*** Passage shown ***

In light of these findings, I find it appropriate to assess costs at a partial indemnity scale up until the beginning of trial on January 29, 2018, and on a substantial indemnity basis thereafter.
CONCLUSION
[78] Given the foregoing analysis, Ms. Mauro acted reasonably throughout the litigation. She and her family were subjected to years of unnecessary stress and legal costs and blamed by Ms. Liddy for problems that were due to Ms. Liddy’s own mishandling of her backyard maintenance. The issues were serious and the litigation was rendered complex and was prolonged through no fault of the Mauros.
[79] The offers to settle from the Mauros were more than reasonable and revealed a spirit of compromise and an attempt to regain some perspective with respect to the disproportionate relationship between the nature of the problem and the associated legal costs.

*** End of Passage shown ***
*** Dataset ***

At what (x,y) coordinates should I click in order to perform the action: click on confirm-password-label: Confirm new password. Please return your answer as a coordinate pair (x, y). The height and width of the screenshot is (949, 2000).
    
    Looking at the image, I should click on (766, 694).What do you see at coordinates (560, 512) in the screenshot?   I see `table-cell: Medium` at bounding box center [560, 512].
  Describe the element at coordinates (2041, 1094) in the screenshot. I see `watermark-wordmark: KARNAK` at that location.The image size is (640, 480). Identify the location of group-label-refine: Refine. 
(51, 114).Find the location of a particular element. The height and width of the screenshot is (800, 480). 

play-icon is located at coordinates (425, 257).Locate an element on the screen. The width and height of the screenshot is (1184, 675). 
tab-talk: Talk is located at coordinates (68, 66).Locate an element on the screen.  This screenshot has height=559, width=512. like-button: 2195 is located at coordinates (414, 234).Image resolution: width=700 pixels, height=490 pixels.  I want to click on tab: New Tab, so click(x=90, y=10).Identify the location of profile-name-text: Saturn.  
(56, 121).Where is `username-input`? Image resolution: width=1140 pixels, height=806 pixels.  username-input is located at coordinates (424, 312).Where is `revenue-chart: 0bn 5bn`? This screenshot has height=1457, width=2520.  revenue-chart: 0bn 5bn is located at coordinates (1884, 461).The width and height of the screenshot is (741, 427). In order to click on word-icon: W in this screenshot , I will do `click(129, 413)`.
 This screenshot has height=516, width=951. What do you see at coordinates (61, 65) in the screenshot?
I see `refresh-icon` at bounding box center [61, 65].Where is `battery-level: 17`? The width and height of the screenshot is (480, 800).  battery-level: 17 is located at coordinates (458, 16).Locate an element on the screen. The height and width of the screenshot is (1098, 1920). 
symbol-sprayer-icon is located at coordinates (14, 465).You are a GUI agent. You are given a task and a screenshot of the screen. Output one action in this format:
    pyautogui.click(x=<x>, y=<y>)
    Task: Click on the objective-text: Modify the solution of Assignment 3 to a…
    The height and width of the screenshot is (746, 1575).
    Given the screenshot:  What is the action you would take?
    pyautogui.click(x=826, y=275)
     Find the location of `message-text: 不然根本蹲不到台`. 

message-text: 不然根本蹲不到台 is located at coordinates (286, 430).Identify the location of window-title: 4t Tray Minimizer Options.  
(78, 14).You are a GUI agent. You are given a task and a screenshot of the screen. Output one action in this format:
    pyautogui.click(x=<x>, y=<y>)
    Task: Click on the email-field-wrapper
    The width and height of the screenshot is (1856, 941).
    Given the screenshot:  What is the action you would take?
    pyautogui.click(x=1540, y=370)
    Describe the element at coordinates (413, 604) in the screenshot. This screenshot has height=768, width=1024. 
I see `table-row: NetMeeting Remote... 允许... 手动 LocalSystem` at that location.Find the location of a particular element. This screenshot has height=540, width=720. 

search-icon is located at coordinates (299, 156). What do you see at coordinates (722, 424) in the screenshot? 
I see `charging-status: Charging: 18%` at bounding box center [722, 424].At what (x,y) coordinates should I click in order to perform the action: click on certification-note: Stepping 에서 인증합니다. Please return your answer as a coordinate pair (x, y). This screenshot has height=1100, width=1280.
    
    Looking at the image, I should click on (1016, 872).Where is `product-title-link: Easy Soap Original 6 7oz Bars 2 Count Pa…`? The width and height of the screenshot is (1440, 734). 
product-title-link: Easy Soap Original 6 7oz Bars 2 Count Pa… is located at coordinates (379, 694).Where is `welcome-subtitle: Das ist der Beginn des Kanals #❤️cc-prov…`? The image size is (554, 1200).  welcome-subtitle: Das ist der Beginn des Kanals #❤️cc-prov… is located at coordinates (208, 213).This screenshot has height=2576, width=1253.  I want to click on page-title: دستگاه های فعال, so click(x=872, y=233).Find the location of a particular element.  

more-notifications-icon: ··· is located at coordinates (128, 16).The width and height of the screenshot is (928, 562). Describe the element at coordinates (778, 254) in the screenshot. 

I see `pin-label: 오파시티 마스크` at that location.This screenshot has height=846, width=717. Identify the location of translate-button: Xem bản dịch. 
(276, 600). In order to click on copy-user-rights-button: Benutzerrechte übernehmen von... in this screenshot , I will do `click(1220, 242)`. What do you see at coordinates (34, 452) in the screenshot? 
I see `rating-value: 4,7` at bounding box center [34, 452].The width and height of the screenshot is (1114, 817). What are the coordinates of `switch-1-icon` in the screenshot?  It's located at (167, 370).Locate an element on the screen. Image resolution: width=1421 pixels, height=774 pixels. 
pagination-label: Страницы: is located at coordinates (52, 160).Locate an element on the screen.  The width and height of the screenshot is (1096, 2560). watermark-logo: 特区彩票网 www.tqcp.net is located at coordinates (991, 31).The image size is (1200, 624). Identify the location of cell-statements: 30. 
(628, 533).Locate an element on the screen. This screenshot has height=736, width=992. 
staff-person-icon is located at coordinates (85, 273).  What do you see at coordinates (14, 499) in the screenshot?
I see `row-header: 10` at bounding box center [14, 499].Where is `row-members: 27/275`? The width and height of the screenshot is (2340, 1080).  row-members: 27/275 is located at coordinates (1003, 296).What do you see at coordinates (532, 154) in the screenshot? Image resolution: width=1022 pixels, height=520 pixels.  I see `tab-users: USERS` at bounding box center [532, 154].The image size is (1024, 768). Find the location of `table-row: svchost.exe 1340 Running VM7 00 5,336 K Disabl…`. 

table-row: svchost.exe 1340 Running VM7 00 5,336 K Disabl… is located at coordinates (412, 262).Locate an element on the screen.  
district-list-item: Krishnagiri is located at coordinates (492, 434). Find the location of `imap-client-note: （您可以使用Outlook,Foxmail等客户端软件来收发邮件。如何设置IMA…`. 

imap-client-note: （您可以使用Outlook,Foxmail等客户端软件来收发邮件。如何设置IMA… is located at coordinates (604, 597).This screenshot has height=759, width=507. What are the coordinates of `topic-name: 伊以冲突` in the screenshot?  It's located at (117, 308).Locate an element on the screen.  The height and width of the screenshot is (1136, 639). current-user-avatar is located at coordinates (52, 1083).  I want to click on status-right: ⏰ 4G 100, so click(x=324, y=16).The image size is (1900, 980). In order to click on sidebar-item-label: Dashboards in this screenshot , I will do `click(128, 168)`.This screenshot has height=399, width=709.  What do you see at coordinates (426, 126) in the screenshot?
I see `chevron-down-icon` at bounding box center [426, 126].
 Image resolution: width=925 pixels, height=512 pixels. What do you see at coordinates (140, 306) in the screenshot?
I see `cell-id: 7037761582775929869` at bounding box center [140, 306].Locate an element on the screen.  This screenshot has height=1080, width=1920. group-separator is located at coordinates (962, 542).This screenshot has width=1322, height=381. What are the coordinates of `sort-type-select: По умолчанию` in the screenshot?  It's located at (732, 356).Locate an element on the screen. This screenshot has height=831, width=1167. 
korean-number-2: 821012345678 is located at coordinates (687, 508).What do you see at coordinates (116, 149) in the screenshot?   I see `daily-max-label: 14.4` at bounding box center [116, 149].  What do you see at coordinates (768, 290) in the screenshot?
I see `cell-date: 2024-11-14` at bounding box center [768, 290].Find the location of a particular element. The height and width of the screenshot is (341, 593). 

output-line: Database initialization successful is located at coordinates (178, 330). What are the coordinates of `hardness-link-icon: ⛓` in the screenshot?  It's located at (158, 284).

*** End of Dataset ***

About this task:
Resume the court's costs ruling in the Mauro and Liddy dispute, starting right after the final sentence of paragraph [79].

Result of the task:
[80] The punitive damages claim went to the heart of the Mauros’ integrity. There was absolutely no evidentiary foundation to that claim and the Mauros should never have been subjected to such a smear.
[81] The costs of the mistrial should not be borne by Ms. Liddy. The responsibility for this issue lies primarily at the feet of the City of Vaughan.
[82] Given these findings, and following my review of the Bill of Costs, I fix costs at $585,000, inclusive of costs for disbursements and applicable taxes.
Tzimas J.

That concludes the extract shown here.